We're always going to have poor people. They're not poor because they don't make much money, they're poor because of how they live their lives.

It's not an income issue it is a decision making issue.

You ever seen that documentary where they gave the poor guy 100 grand?

He blew it all. He was no better off after it.

There are plenty of stories out there of poor people who win a few hundred thousand dollars in the lottery, after a few years they're worse off.

You can't fix poverty with more money. Unless you're willing to dictate to people how they spend it.

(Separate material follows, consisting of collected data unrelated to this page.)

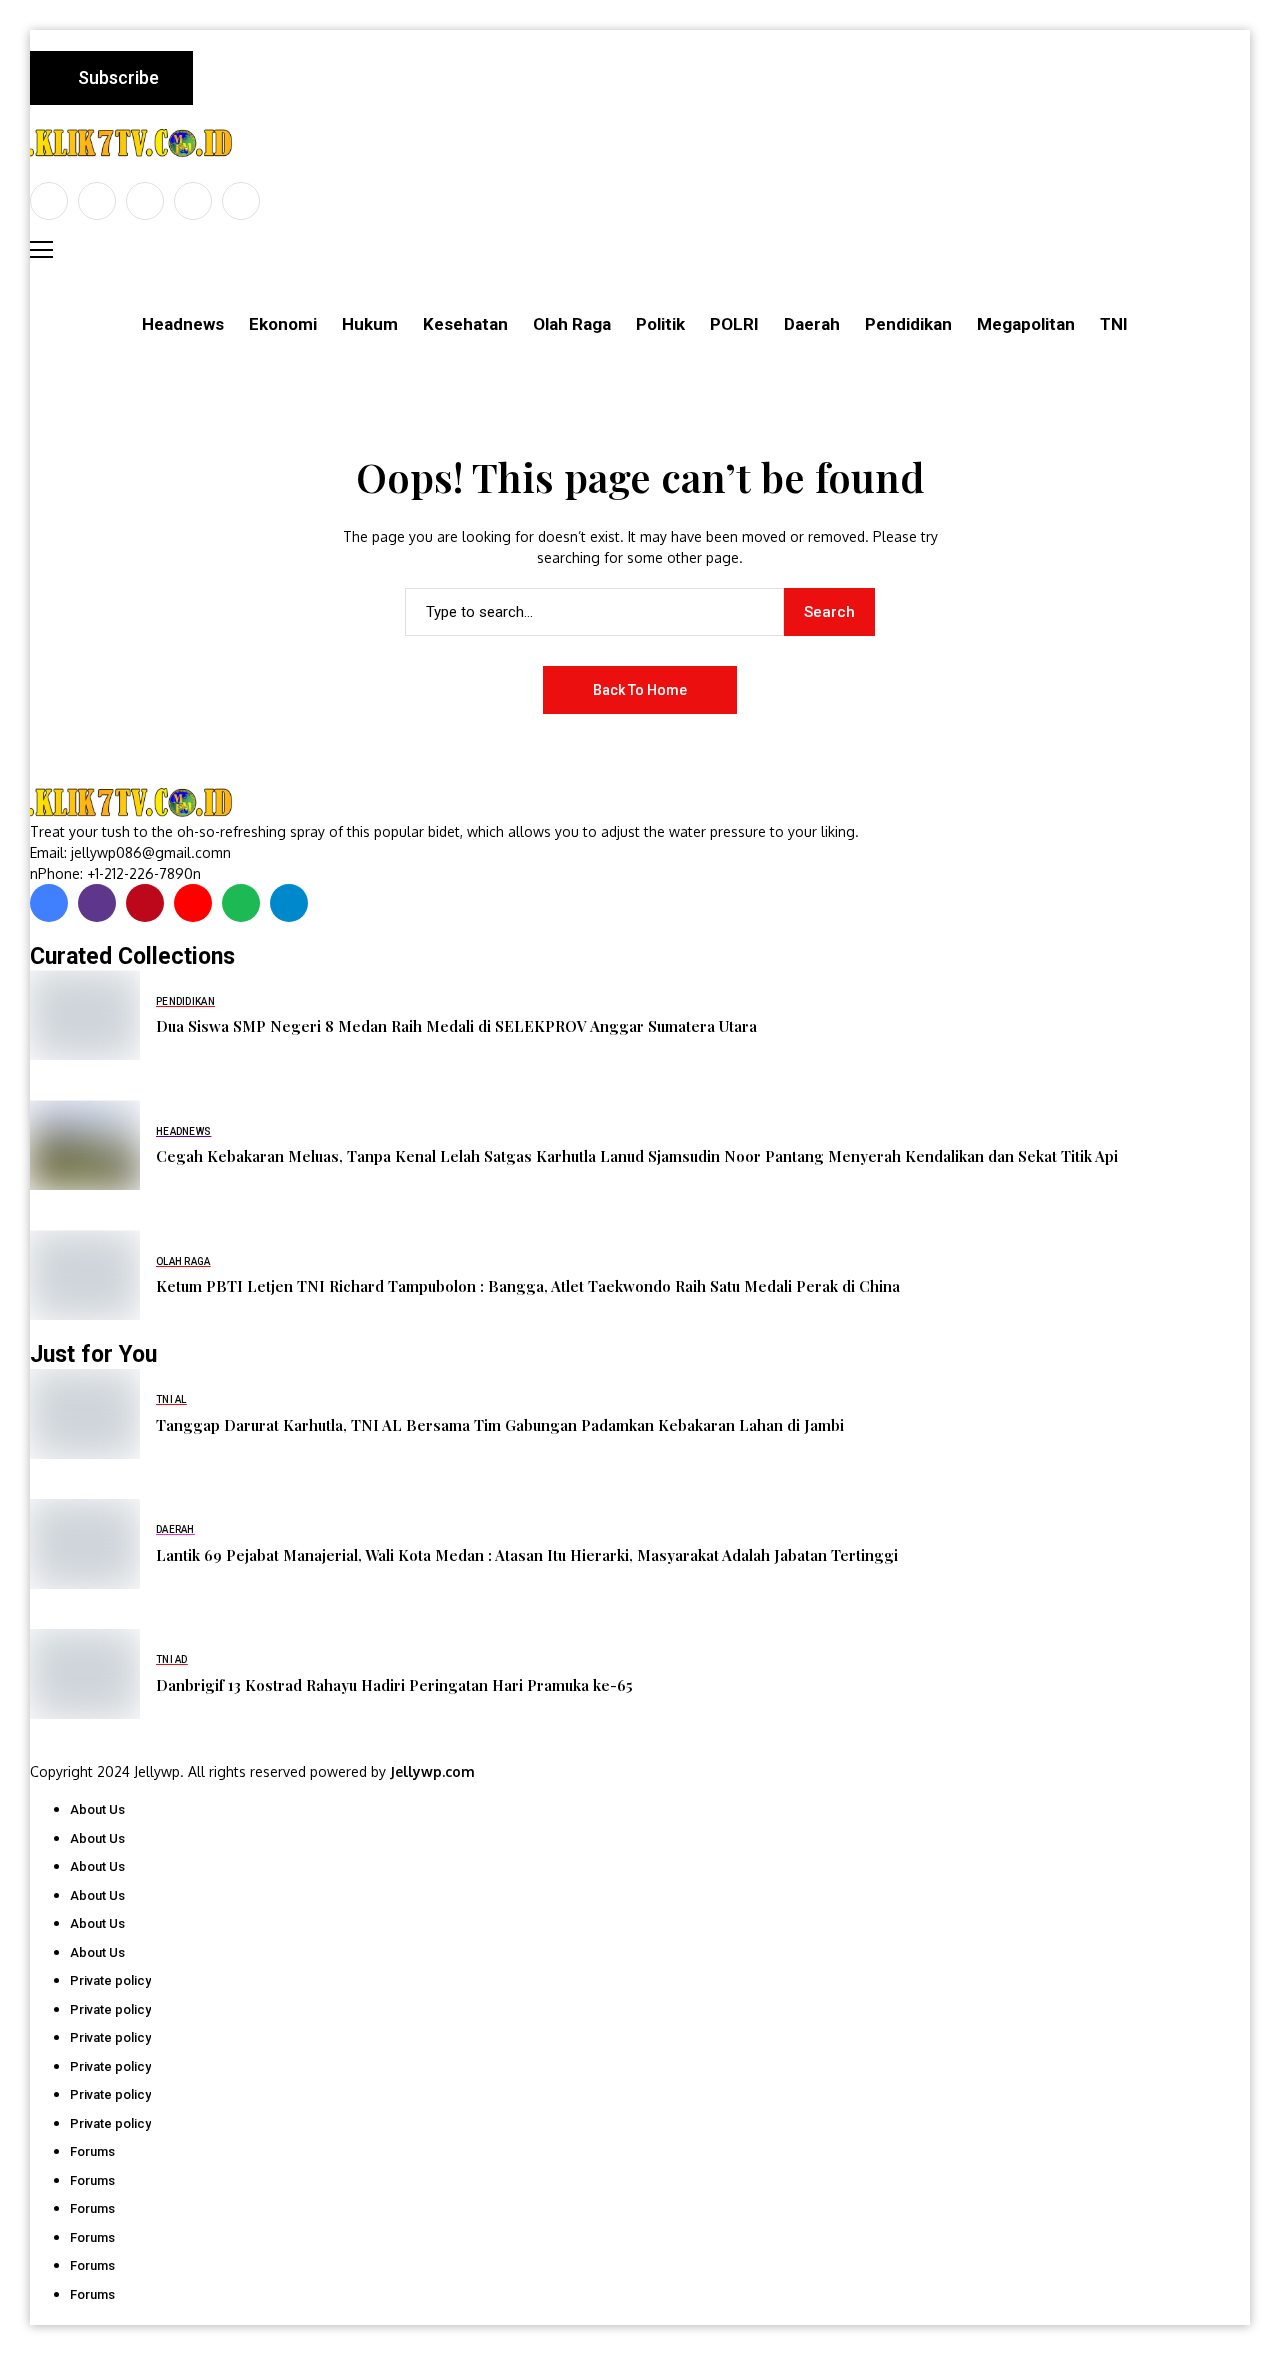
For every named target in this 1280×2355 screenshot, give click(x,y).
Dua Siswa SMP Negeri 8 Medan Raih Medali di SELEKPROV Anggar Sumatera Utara (456, 1026)
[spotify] (241, 903)
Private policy (110, 1980)
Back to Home (640, 690)
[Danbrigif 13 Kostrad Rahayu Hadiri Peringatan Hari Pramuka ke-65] (85, 1674)
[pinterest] (193, 201)
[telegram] (289, 903)
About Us (97, 1809)
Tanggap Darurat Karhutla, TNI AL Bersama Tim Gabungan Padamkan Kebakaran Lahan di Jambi (500, 1425)
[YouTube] (241, 201)
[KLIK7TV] (135, 802)
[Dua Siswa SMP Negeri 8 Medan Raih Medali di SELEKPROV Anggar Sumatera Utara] (85, 1015)
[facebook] (49, 201)
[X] (97, 201)
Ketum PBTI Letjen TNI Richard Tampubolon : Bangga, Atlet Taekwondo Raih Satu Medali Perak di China (528, 1286)
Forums (92, 2151)
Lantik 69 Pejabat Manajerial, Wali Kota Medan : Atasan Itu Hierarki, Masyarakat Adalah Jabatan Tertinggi (527, 1555)
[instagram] (145, 201)
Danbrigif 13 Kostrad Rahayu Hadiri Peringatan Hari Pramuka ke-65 (394, 1685)
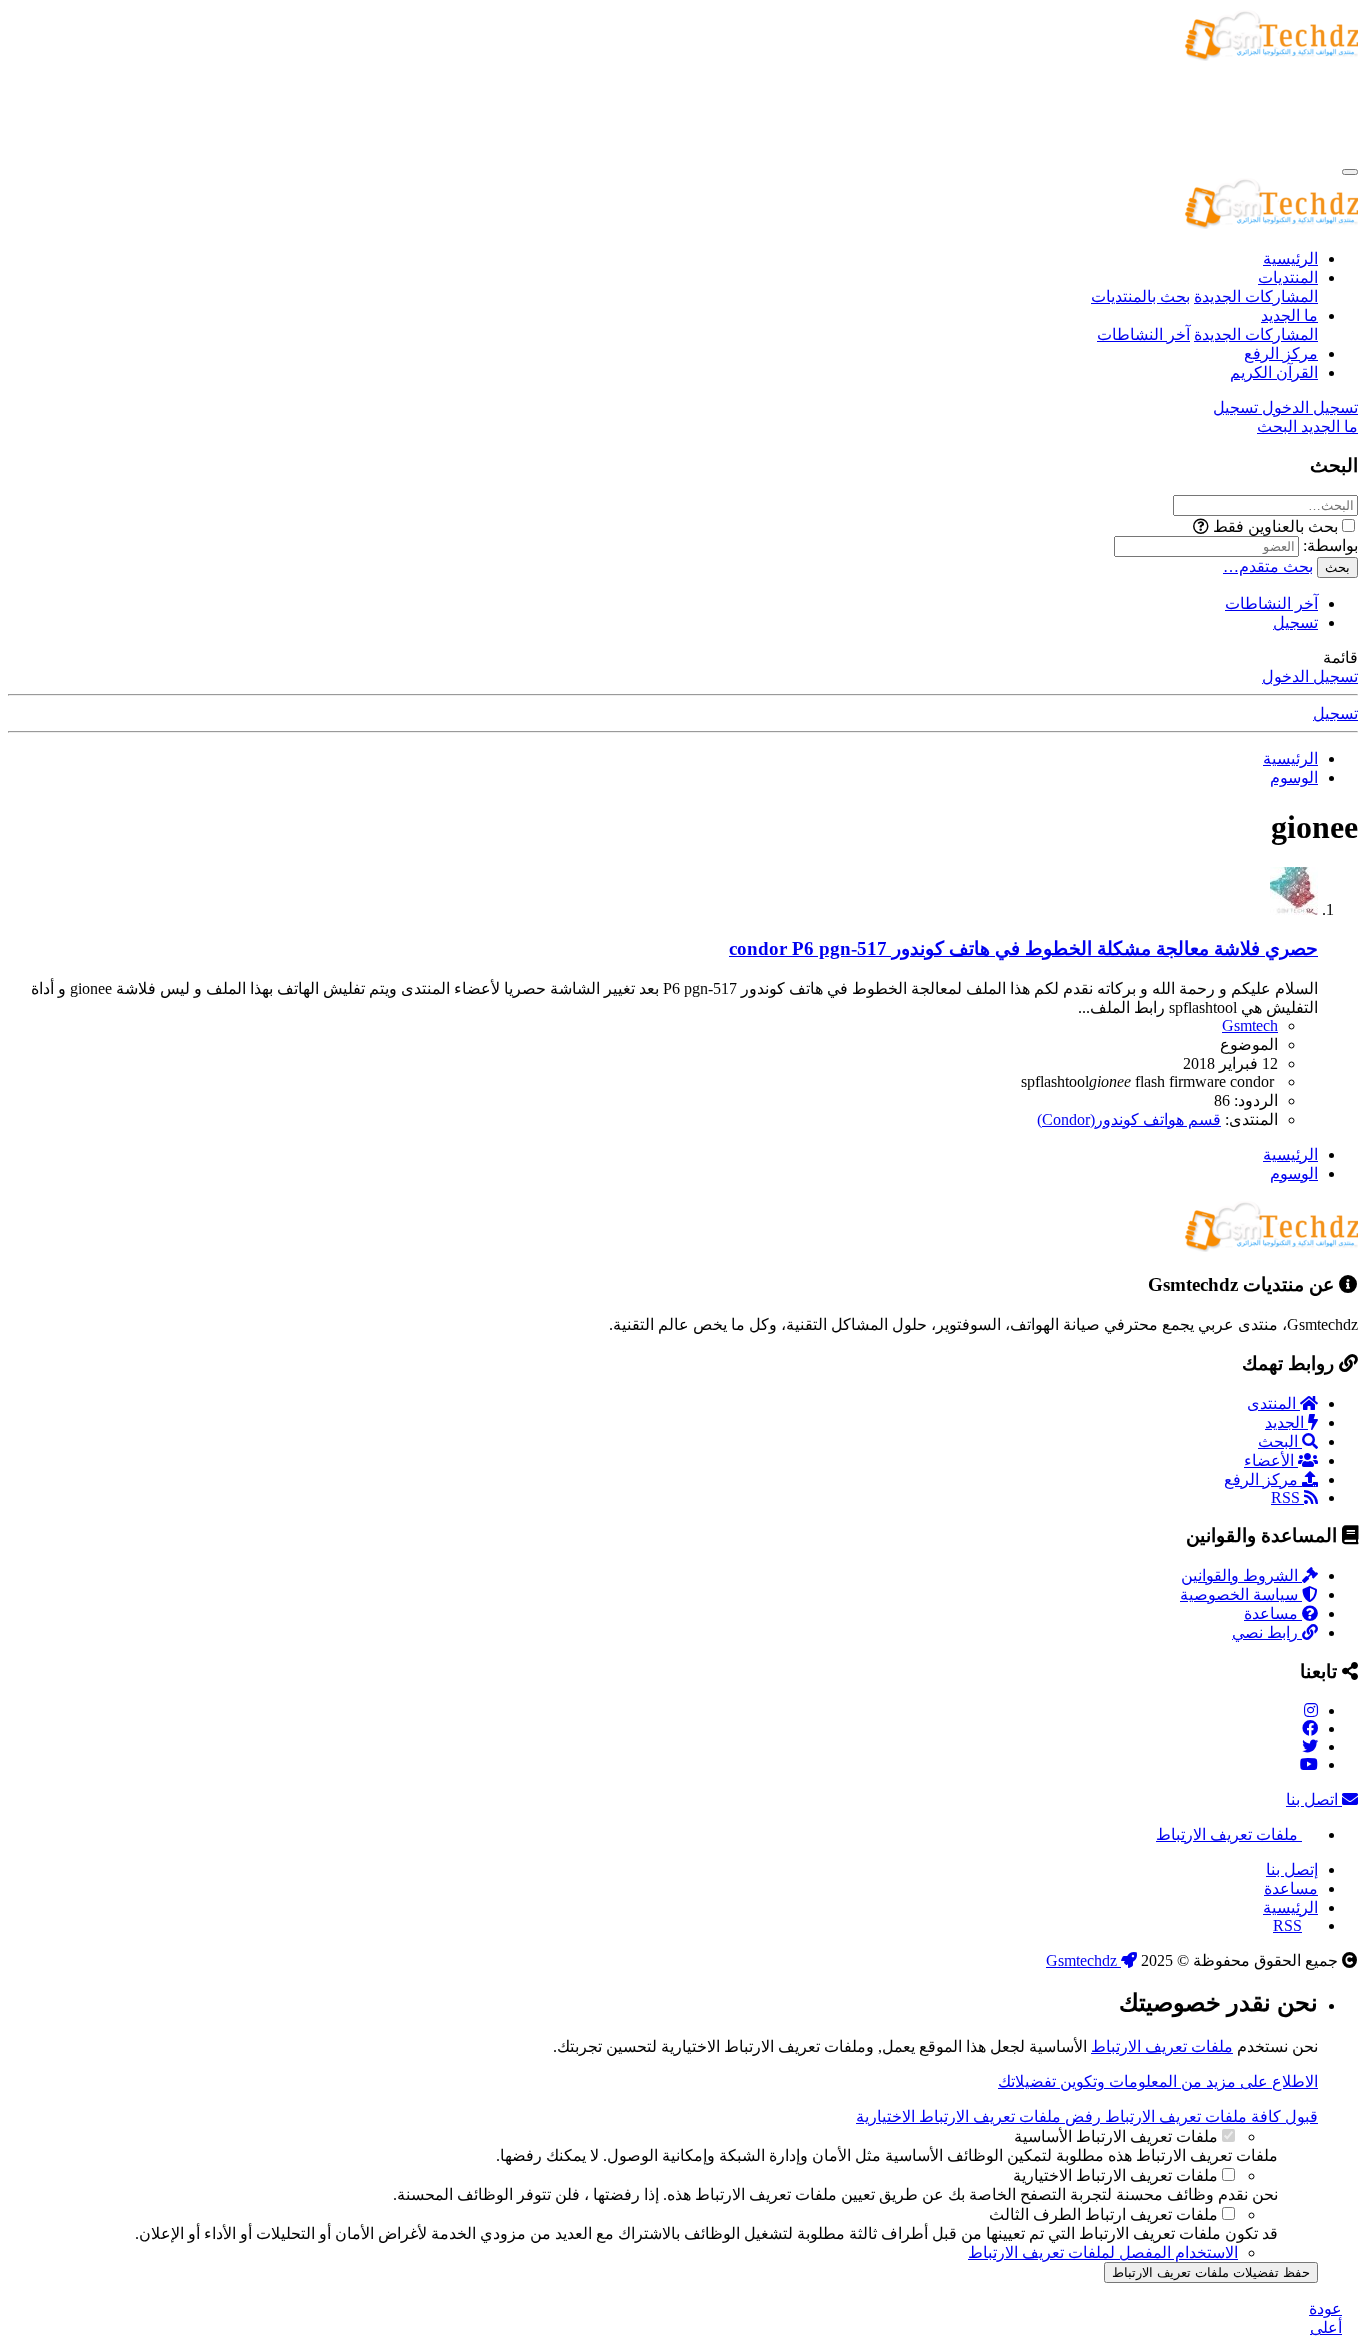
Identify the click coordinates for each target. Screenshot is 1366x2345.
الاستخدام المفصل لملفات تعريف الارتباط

Now, you could take a successful person, take everything he has, and there is a damn good chance he will rebuild his wealth.
 

abandonconflict

Well-Known Member
Yeah, and every government entity claims every dollar they spend of your money somehow equals X times as much. "Aggregate demand" is more of the same bullshit for the simple minded. If you and I both buy a car, the demand is for two cars. If the government taxes you what it costs to buy a car and gives it to me, I can buy two cars, but you have to walk. Where is this increase in "aggregate demand"? And that claim about food stamps came from Nancy Pelosi, but it was $1.60, not $2.00. Explain how $1.60 in wages is created from selling something that had to cost something to produce. The city of Jacksonville tried to justify spending $630 million on a stadium they gave to Wayne Weaver by saying they would get $35.00 for every $1.00 spent. The city has had to PAY Weaver close to 1/2 million every year and still has to maintain the stadium.
Simpleton.

Labor creates all wealth. When labor is stimulated, more wealth is created.
 

Red1966

Well-Known Member
tech, with its initial R&D costs is not a good analogy here. $1400 Beta-Max become $89 VCR's quite quickly.
*runs*
OK, in the thirties, the average earner worked 20 hours just to buy food for a week, now its more like 5 hours. No R&D costs in Cheerios.
 

DonAlejandroVega

Well-Known Member
OK, in the thirties, the average earner worked 20 hours just to buy food for a week, now its more like 5 hours. No R&D costs in Cheerios.
food......well, there ya go, as they say in upstate PA. 9% increase in the cost of meat, in the last year. the Fed declares this a victory for the economy, and you go from sirloin to Encore Salisbury steak.........hooray!
organic and heirloom seed prices way up. land use regulation increasing.